Scant Evidence that Early Prehistoric People were Warlike, Anthropologist claims
The earlier Stone Age seems to have been a time of peace and not war, says an anthropologist specializing in war who has studied the published work of dozens of researchers. Unfortunately for many millions of victims of death, wounding, displacement, hunger and loss, humanity began to make war compulsively, some groups as early as 13,000 years ago.
There was mostly peace in Europe and the Near East during a large part of the Stone Age, but war swept Europe and the Near East by the time of the late Neolithic (the most recent period of the Stone Age), and the Copper and Bronze ages beginning about the sixth to fifth millennium BC.
“In both Europe and the Near East the literature reviews begin without signs of war and end in periods when war is unambiguously established and often a dominant factor in social life,” writes R. Brian Ferguson in his chapter “The Prehistory of War and Peace in Europe and the Near East.” He contributed the chapter to the 2013 book War, Peace and Human Nature. Ferguson is a professor of anthropology at Rutgers University in New Jersey. (A profile of Ferguson and PDF files of his published works may be accessed at http://www.ncas.rutgers.edu/r-brian-ferguson.)
Ferguson claims war is a relatively ‘new’ development and that there is little evidence of regular wars in the Stone Age.
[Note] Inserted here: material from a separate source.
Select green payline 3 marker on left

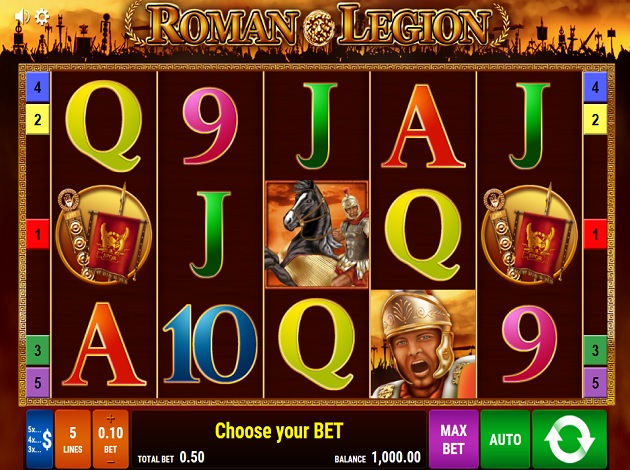pos(37,350)
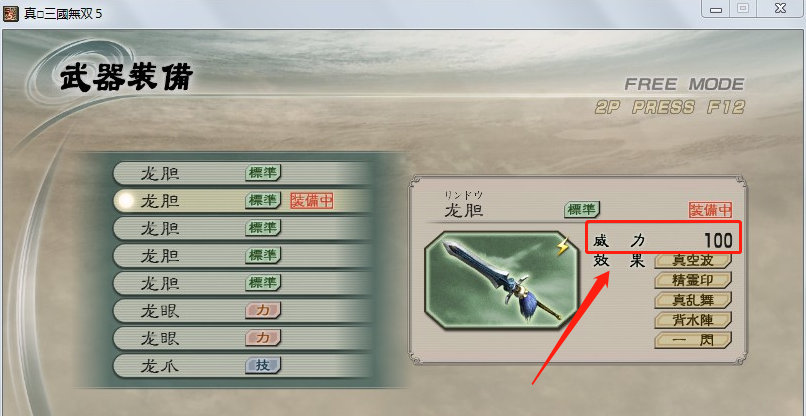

European Cavalry Battle Scene ( Wikimedia Commons )
“Many people, some archaeologists and most evolutionary psychologists, for example, think that war has always been practiced by humans, and may go back without break to our pre-human ancestors,” Ferguson told Ancient Origins in e-mail. “My argument is that war regularly – not always – leaves archaeological traces, if a people are known by a substantial record of skeletal remains, and/or settlement remains, sometimes supported by weapons or art. Looking at the archaeological record around the world typically shows that those signs eventually show up, but usually after a more or less long stretch when they are not present. When this appears as a recurrent pattern around the world, the straightforward explanation is that war has beginnings.”
Go back several millennia BC “and war is not evident,” he said.
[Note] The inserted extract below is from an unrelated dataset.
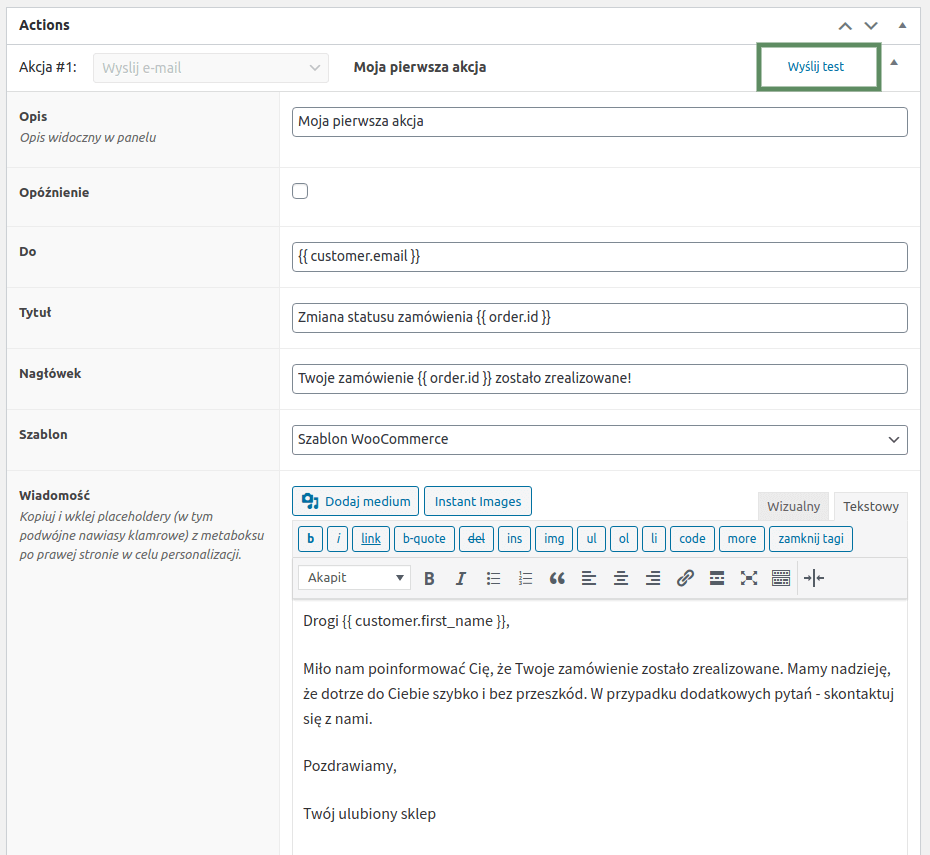This screenshot has width=930, height=855.
Task: Align text center in editor toolbar
Action: [621, 578]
Archaeologists can find traces of war in ancient skeletons by examining their injuries. The above picture shows two skeletons recovered from the archaeological site of Hadyakh, ancient Neyshapour, populated 9 th-14th century AD. The brutal and terrible end of this village can be seen through the multiples skeletons found, all having multiple trauma and crushing lesions. ( Wikimedia Commons )
We asked Ferguson when war began in places other than Europe and the Near East.
The archaeological record tells us that war began in very different times in different places, separated by many thousands of years. In central Florida, war may have been present by 5400 BC, but on the southern Great Plains skeletons are nearly trauma-free until after 800 AD. Much of the tribal universe across the Americas and the Pacific saw a great intensification of war around the 13th century AD, apparently related to climate change. If forced to answer the question: globally, when did war begin? I would have to say between 11,000 BC and 1400 AD.
Ferguson at one time reported a date for the inception of war in the Yellow River area of China. But he subsequently learned Maoist archeology ignored the possibility of early war, so he has no idea now. “Most of sub-Saharan Africa has negligible archaeological excavation, so who knows?” he said. “New Guinea: also almost no evidence, though northern Australia seems to have potentially lethal group clashes (among hunter-gatherers) as early as 4000 BC, and continuing thereafter.”
The idea that humankind in ancient times was characteristically warlike is based on
preconceptions about human nature and selective presentation of the most
violent cases, not careful examination of all evidence,” he said.
It’s impossible to say if prehistoric people made these stone arrow- and spearheads for use on other people or on animals, but war was rare in the Stone Age, an anthropological researcher has concluded. (Phyzome photo/ Wikimedia Commons )
Ferguson identifies several preconditions that make war more likely but not inevitable. He names geographic concentration of critical resources, transition from nomadic to stationary life, high population densities, storage of food, domestication of livestock, long-distance trade that may be monopolized, major ecological events that reduce production of food, and political or social hierarchies and ranking. Even so, people in some places and times had all these factors present and apparently did not make war.